Court of Protection – The Court of Protection is a section of the High Court. The Court of Protection has jurisdiction over the estates of those who are mentally incapable of managing their own finances and affairs.

Damages – Damages is an amount of money that is paid as compensation for a loss.

Decree Absolute – A Decree absolute is a final certificate that dissolves a marriage.

Decree Nisi – A Decree Nisi is the second to last stage of divorce proceedings. A Decree Nisi means that a court order finalising the divorce will be made unless a valid objection is shown.

Defence – A defence is when the defendant disputes the claim that is being made by the claimant.

Defendant (Civil) – A civil defendant is the person who has the claim made against them. The defendant can defend the claim that is brought against him.

Defendant (Criminal) – A criminal defendant is the person who is accused of committing a criminal offence and is standing for trial or has been committed and is due to appear to be sentenced.

Dispute – A dispute is where two or more parties do not agree about a civil issue, but court proceedings have not yet been commenced.

Divorce – Divorce is the dissolution or the nullifying of a marriage.

Estate – An estate includes the rights and assets held by a person. It frequently describes the assets of a deceased person.

Evidence – Evidence is material (usually documentary but may be visual or oral) that is used to support a case in a court of law.

Executor – An executor is a person or persons who carry out the provisions of a will.

Expat – Expat is short for expatriate, which refers to someone who has left their own country to live in another for a prolonged period of time.

Family – A family is a group of people connected by a close relationship. A family is usually connected by blood, marriage or adoption.

Guardian – A guardian is someone appointed to manage, protect and safeguard the interests of a child or person with a mental disability.

Inheritance Tax – Inheritance Tax is a tax on the value of a deceased persons estate.

Injunction – An injunction is a court order. An injunction can require someone to follow a course of action, or can prevent someone from carrying out a course of action or type of behaviour.

Intestate – Someone is intestate when they leave no will.

Judgement – A judgment is a decision or sentence that a court gives in legal proceedings

Jurisdiction (Removal from Jurisdiction) – A Jurisdiction is an area (usually a country) or matter that a court has legal authority over. Removal from jurisdiction is when someone is removed from an area (usually a country).

Law – The law is a system made up of rules prohibiting or requiring action which can be established by custom, practice or an act of parliament.

Libel – Libel is a published statement or article that makes damaging remarks about another’s reputation.

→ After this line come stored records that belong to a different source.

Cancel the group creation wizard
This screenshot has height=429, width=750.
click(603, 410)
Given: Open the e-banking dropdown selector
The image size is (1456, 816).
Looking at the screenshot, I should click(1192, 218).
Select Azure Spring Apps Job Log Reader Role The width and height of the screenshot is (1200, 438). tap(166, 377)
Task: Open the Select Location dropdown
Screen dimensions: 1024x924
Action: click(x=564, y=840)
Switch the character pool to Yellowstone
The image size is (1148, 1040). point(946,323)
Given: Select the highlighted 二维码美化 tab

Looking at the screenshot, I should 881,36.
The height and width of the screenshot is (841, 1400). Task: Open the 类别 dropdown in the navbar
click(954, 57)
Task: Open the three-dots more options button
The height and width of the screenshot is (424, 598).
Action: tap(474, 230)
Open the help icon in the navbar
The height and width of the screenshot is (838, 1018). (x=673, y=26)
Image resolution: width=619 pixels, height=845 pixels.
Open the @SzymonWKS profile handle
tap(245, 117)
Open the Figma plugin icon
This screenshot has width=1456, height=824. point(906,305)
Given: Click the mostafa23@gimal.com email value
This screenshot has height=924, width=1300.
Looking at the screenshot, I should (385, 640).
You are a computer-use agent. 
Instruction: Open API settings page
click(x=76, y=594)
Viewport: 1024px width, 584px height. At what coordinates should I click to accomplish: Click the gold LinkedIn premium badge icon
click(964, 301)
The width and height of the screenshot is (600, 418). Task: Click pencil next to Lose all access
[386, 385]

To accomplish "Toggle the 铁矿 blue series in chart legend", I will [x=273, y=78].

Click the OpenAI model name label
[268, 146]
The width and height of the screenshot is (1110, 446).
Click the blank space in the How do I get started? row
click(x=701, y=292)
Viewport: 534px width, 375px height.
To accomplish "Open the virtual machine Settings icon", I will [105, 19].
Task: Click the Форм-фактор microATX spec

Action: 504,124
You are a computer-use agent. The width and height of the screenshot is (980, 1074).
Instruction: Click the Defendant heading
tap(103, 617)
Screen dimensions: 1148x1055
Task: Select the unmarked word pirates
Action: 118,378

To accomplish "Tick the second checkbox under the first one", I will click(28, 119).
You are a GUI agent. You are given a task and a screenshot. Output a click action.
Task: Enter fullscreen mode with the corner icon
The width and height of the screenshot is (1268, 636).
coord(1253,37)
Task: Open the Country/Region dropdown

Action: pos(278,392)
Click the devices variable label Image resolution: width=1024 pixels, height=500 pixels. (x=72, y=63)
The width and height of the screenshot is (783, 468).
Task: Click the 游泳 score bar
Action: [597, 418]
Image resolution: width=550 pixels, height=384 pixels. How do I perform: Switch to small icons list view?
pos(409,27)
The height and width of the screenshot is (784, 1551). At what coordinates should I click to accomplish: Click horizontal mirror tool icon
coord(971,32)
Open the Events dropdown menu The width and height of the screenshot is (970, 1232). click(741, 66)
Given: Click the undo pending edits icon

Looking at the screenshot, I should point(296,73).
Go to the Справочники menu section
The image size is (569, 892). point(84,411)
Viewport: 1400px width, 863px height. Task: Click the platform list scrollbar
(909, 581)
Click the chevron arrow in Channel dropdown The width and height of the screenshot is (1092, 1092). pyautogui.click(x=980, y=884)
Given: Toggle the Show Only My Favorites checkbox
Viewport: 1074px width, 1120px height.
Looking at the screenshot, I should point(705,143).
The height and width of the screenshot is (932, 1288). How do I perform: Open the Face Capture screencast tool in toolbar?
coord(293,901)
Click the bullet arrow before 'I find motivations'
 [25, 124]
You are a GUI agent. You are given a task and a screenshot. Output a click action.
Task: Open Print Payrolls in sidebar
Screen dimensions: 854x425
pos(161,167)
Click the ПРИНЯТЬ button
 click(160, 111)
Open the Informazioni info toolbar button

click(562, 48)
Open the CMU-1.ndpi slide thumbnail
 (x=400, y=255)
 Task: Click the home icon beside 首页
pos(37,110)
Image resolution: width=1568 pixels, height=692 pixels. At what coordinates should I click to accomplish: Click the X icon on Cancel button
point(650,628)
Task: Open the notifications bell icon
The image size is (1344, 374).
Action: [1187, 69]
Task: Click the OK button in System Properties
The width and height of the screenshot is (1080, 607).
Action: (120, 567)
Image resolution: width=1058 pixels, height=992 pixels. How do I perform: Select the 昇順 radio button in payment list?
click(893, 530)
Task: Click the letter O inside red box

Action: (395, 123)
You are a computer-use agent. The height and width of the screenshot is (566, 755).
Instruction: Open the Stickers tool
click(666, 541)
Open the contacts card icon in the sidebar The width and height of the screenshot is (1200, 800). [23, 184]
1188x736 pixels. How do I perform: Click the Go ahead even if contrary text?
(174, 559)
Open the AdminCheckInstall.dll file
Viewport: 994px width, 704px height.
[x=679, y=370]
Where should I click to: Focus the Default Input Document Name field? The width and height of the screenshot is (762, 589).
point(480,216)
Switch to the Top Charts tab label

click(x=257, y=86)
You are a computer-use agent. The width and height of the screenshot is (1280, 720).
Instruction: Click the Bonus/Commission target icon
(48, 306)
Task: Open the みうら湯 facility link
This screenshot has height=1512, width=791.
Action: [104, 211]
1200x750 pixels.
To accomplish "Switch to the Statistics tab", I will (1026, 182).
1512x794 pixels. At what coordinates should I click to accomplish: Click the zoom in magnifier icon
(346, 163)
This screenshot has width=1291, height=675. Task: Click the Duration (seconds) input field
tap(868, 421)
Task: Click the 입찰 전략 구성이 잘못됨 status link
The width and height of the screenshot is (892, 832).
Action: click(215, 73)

Litigation – Litigation refers to either criminal or civil legal proceedings or court action.

Maintenance – In family law, maintenance is financial support that is given for the upkeep of a spouse or child. Maintenance can be in the form of regular payments or a lump sum.

Mediation – This is a form of ADR and is the process of resolving disputes where a neutral mediator assists the parties to find a mutual resolution to the dispute.

Minor – A minor is someone under the age of 18 years old. A minor cannot be sued or sue without representation unless it is regarding wages.

Mitigation – Mitigation is used to minimise a sentence in a criminal case. Mitigations are reasons that are given on behalf of a guilty party to partly excuse the offence. In civil cases, a claimant is required to mitigate its loss i.e. take reasonable steps to reduce the loss it suffers i.e. mitigation is loss.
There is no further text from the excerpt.